Letzte Woche war die Generalversammlung und der Weltkongress der WFD. Es war eine spannende Woche voller Neuigkeiten. Lukas Huber von dem ÖGLB fasst uns die wichtigsten Ereignisse zusammen.
Transkript:
Lukas Huber: Hallo!
Ich bin Lukas Huber, Generalsekretär vom Österreichischen Gehörlosenbund. Ich werde jetzt eine kurze Zusammenfassung vom Weltkongress in Jeju, Südkorea geben.
Die Konferenz dauerte insgesamt 5 Tage. Heute möchte ich nochmal zusammenfassend darüber berichten. Ich habe mir da einiges notiert und das werde ich jetzt in ÖGS vortragen.
Am ersten Tag wurde der WFD-Kongress mit einer Eröffnungsfeier eingeleitet. Es waren ca. 2000 Personen aus der ganzen Welt dabei. Darunter waren natürlich auch einige Teilnehmer:innen aus Südkorea. Es waren etwa 80 verschiedene Länder bei der Eröffnungsfeier vertreten.
Insgesamt haben sich ca. 30 Dolmetscher:innen für die verschiedenen nationalen Gebärdensprachen eingefunden. Sie dolmetschten die Inhalte für Personen, die keine IS können, in die jeweilige nationale Gebärdensprache.
Am zweiten Tag starteten dann die Vorträge zu unterschiedlichen Themen. Den ersten Vortrag hielt die Präsidentin des ukrainischen Gehörlosenbundes. Sie macht sich für Bildungsthemen stark.
Sie setzt sich für die Verbreitung eines Dolmetschservices in der Ukraine sowie Öffentlichkeitsarbeit ein. Auch die Versorgung geflüchteter Menschen aus der Ukraine spricht sie an.
Weitere Themen waren humanitäre Hilfe und psychologische Hilfe in Krisenzeit. Insbesondere ging es um gehörlose freiwillige Helfer:innen in der Ukraine und deren Einsatz.
Weiters wurde der Angriff des russischen Militärs auf den Osten der Ukraine thematisiert. In diesem Zusammenhang sind etwa 6.000 gehörlose Personen aus der Ukraine geflüchtet. Innerhalb der Ukraine gibt es etwa 520 taube Binnenflüchtlinge. Im nächsten Themenblock ging es um Australien und Kanada.
Das Thema des gemeinsamen Vortrags waren indigene Völker und indigene Gebärdensprachen. Dabei ging es um deren Verwendung, Schutz und Anerkennung als Menschenrecht.

▬▬▬▬▬▬▬▬▬▬

Deine Aufgabe:
Beantworte diese Fragen zum Text über den WFD-Weltkongress:
1. Wie viele Tage dauerte die Konferenz insgesamt?
2. Wie viele Dolmetscher:innen für die nationalen Gebärdensprachen waren ungefähr anwesend?
3. Wie viele taube Binnenflüchtlinge gibt es innerhalb der Ukraine?
Stütze dich ausschließlich auf den Text.

Vorliegende Daten:
▬▬▬▬▬▬▬▬▬▬

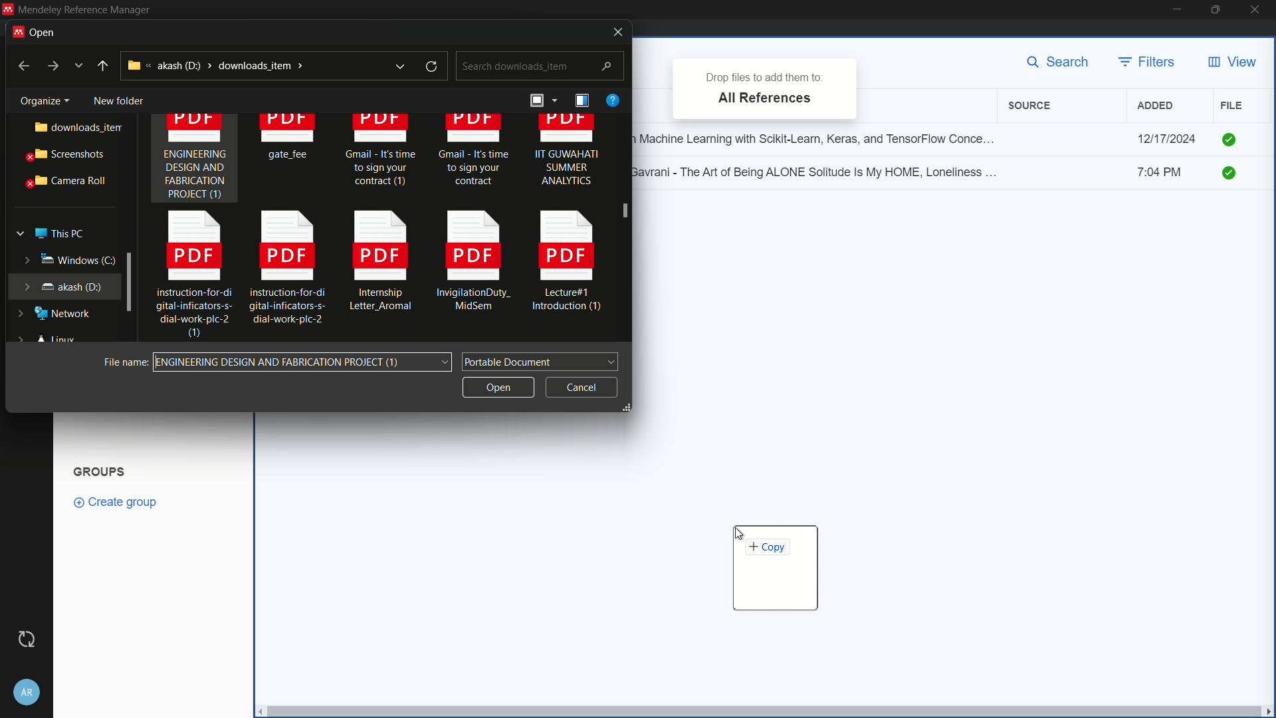 The width and height of the screenshot is (1276, 718). I want to click on open, so click(496, 385).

▬▬▬▬▬▬▬▬▬▬

Lösung:
1. 5 Tage
2. ca. 30
3. etwa 520